__Goal__
Write out the full interview with Nick Cowan below, word for word.

__Excerpt__
START

Nick was born and raised in St. Louis. He grew up in North County, Jennings and Florissant, and moved out to Manchester with roommates in the '90s. He also lived for a short while in the city. He’s a family man whose children are more familiar with Ozzy than Barney (he had to explain to his seven-year-old why "Sabbath Bloody Sabbath" wasn’t appropriate for the Saturday morning KDHX show Musical Merry-Go-Round).
Try to follow us as we jump a train of thought -- boxcar to boxcar, covering the classic rock station KSHE, how to handle intoxicated radio listeners and the realization that you don’t know as much as you thought did about music until you undergo the humbling experience of having your own radio show on KDHX.
Nick Cowan: I’ve got a blog that’s been neglected for the past two years. There’s a lot of stuff on there about bacon.
Erin Chapman: Have you ever had chocolate-covered bacon?
It’s so good. I don’t care where it comes from. It’s perfect, sweet, salty. One of the other best things in the world besides beer, and, you know, and my family.
What is your earliest memory involving the enjoyment of music?
My mom was pretty young when she had me, 19, I think. She listened to KSHE, like 1970s KSHE....
I’m not from St. Louis.
Where are you from?
De-troit. KSHE 95 was like the rock station. My mom listened to all that classic rock stuff. My first memories of enjoying music involve listening to that station. I listened to the cool heavy guitars, but then it seemed like at night the mellow stuff I remember Diana Ross for some reason and then John Lennon.

END

__Supplied information__

START

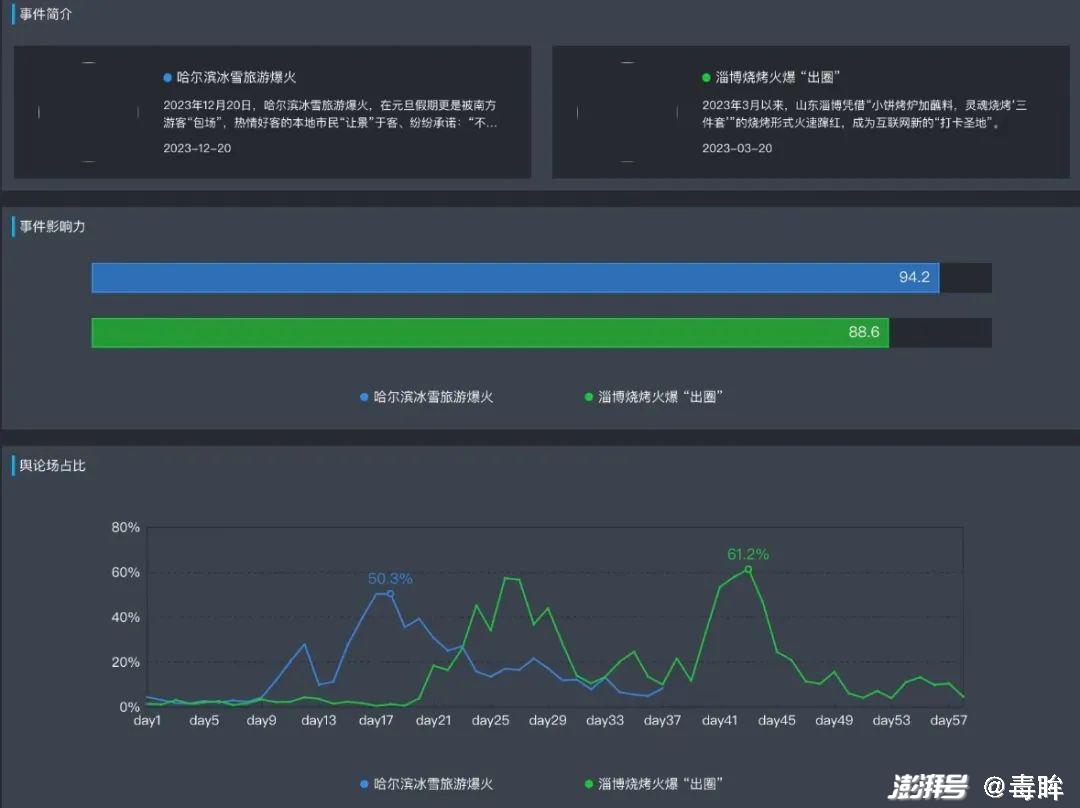Open the 淄博烧烤火爆 card thumbnail image

point(627,112)
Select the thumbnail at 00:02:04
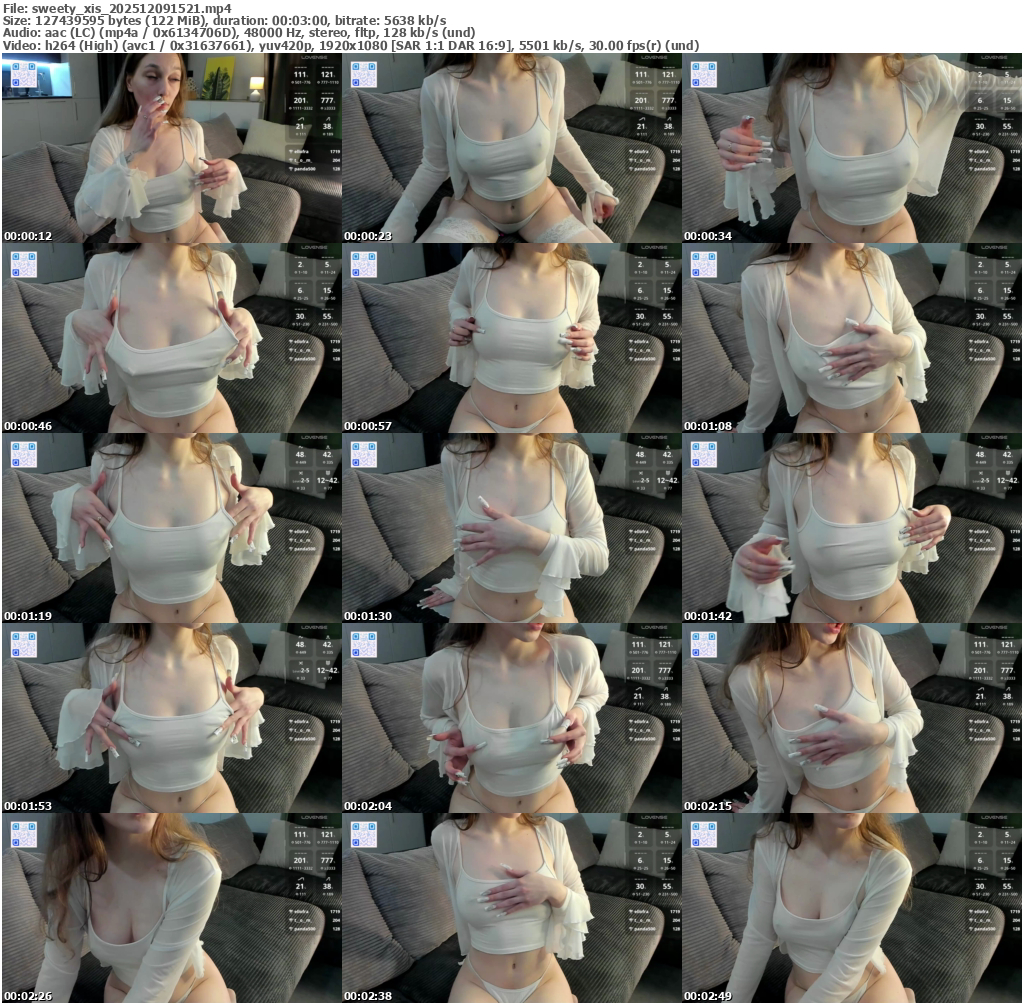The width and height of the screenshot is (1024, 1003). pyautogui.click(x=511, y=718)
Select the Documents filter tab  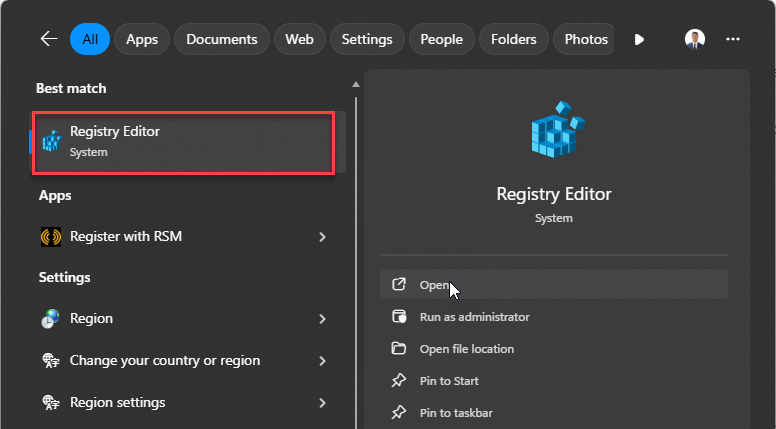click(x=222, y=40)
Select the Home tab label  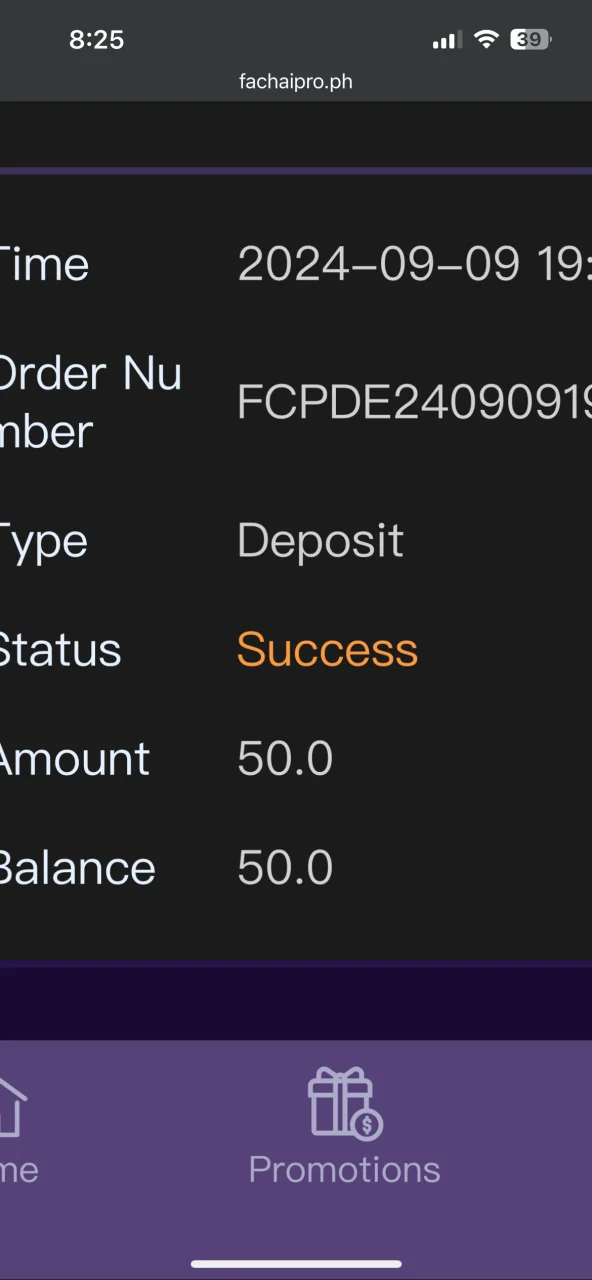coord(18,1169)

END

__Answer to the exercise__
Nick was born and raised in St. Louis. He grew up in North County, Jennings and Florissant, and moved out to Manchester with roommates in the '90s. He also lived for a short while in the city. He’s a family man whose children are more familiar with Ozzy than Barney (he had to explain to his seven-year-old why "Sabbath Bloody Sabbath" wasn’t appropriate for the Saturday morning KDHX show Musical Merry-Go-Round).
Try to follow us as we jump a train of thought -- boxcar to boxcar, covering the classic rock station KSHE, how to handle intoxicated radio listeners and the realization that you don’t know as much as you thought did about music until you undergo the humbling experience of having your own radio show on KDHX.
Nick Cowan: I’ve got a blog that’s been neglected for the past two years. There’s a lot of stuff on there about bacon.
Erin Chapman: Have you ever had chocolate-covered bacon?
It’s so good. I don’t care where it comes from. It’s perfect, sweet, salty. One of the other best things in the world besides beer, and, you know, and my family.
What is your earliest memory involving the enjoyment of music?
My mom was pretty young when she had me, 19, I think. She listened to KSHE, like 1970s KSHE....
I’m not from St. Louis.
Where are you from?
De-troit. KSHE 95 was like the rock station. My mom listened to all that classic rock stuff. My first memories of enjoying music involve listening to that station. I listened to the cool heavy guitars, but then it seemed like at night the mellow stuff I remember Diana Ross for some reason and then John Lennon.